BankThink

How to Improve Service After Bank Transfer Day

Bank Transfer Day was supposedly a shot across banking's bow — a warning of customer unrest, diminished trust and fee intolerance.

But certain things don't change. Customer loyalty depends on the same things it has always depended on: good products, good channel mix, fair pricing, good technology — all wrapped in good service.

That is true if you are a much-maligned big bank trying to limit the poaching, if you are a community bank whose customers are noticing slightly better rates at the credit union, or if you are the credit union.

It's true even if all turned golden tomorrow — if the recession ends, the euro stabilizes, unemployment plummets, the deficit shrinks and layoffs end: executing your customer-centric strategy would still be your path to success.

This is not to ignore the wellspring of ill will that led to BTD, or the pricing mistakes, layoffs, bailouts and inequities that made bank-bashing popular. They are widely covered, properly lamented and naturally punished by the market.

But in the long run what BTD did was shine a bright light on two stark facts: the economic downturn has left fewer high-value customers to compete for, and it left some institutions in better condition than others to compete for them.

Each institution needs to scrutinize its ability to compete in three areas that have become crucial to competitiveness.

Fear at the front line: We know the financial crisis changed the way people regard banking. How could this not have damaged the confidence of banking's sales and service employees in engaging with unhappy customers?

The ordinary sales and service training you gave them is insufficient for today's climate. If you have not explicitly enabled them in the nonintuitive discipline of holding fruitful conversations with disgruntled customers, they will fear and avoid the customer conversation.

When they do engage, they may be defensive with unhappy customers, or not proactive, leaving customers' new needs undiscovered.

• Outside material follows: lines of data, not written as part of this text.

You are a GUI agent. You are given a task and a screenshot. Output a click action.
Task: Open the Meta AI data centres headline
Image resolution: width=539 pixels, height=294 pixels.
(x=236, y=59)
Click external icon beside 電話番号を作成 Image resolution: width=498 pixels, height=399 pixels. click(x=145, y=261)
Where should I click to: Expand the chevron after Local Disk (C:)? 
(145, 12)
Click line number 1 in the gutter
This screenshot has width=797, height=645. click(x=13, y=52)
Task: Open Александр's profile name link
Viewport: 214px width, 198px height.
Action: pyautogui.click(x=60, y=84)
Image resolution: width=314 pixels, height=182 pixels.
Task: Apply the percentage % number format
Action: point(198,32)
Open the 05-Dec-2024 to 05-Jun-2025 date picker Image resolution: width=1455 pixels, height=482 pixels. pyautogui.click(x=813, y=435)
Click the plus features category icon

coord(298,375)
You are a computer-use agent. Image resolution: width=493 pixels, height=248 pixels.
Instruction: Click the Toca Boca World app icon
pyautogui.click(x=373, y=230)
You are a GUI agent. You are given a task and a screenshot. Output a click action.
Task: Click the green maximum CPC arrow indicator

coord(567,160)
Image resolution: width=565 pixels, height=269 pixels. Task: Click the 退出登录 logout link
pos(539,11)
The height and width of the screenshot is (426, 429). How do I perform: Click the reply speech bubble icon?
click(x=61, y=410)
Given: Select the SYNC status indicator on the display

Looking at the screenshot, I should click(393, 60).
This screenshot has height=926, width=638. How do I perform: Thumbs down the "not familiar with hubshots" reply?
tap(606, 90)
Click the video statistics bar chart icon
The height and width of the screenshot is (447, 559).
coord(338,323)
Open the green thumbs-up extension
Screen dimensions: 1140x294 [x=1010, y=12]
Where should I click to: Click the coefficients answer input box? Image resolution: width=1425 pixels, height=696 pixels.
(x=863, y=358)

They may even collude with the unhappy customers.

In this new environment, they need fresh skills training in a new set of customer objections, and fresh coaching on managing unhappy customers, converting them and expanding those relationships.

No time for sales and service: Layoffs may be necessary, but they can be hard on sales and service. We know the financial crisis changed the way people regard banking. The people left behind to pick up the workload still have to deliver excellence, often to unhappy customers, and now they have to do it with fewer people. The math says they don't have time.

But if your institution is like most, your people operate in a culture of interruptions — unscheduled meetings, customer visits/calls, emails, texts, visits from the boss, visits from employees, some of them necessary but most of them heedless and unhelpful. This culture treats time, that precious, costly, nonrenewable energy source, like the cheapest of commodities.

To succeed in carrying out your customer-centric strategy, they need to learn how to make more time — we mean that literally. They need to learn processes that create surplus time for the time-starved: time locking to ensure that top priorities get undivided attention, batch processing to pump out similar tasks in efficient manner and workday planning to facilitate a new and unfamiliar discipline.

Instead of overstressed workers responding to the interruption of the moment, they can become organized professionals, certain of their priorities, confident in communicating them, and disciplined in executing them. It is the only way that fewer people can do the work of many and do it well.

Embedded behavior: Even if you have rigorously trained your front line in the right sales and service behaviors, what almost always happens after a while? Performance eventually trails off. Old behaviors return, because nobody had a plan to embed the newly trained behaviors. The failure to embed means money got spent, people got trained, time got used, and now there's nothing to show for it except cynicism about training.

In ordinary times, this waste is costly, but these days when many institutions are shorthanded at the front line, it is intolerable. What your overworked front-line managers need are tools for embedding those behaviors.

One example might be a Perfect Hour, when every employee in the branch or call center is asked to focus on one particular behavior (a greeting, or an introduction, or a tag-on) and do it 100% correctly in 100% of interactions for the full hour.

If your institution finds itself suddenly taking on new customers, you might strive for the perfect onboarding experience. After all, if unhappy customers bring you new accounts, the onboarding session might be the last time you see them in person, and it is certainly your best opportunity to identify their cross-sell needs.

Those are just two embedding tool examples, but there are as many tools as there are embedding deficiencies, so it is critical to choose the right one for embedding the particular behaviors that will allow your institution to profit in this environment.

Edward G. Brown is president, co-chairman and co-founder of Cohen Brown Management Group Inc. in Los Angeles.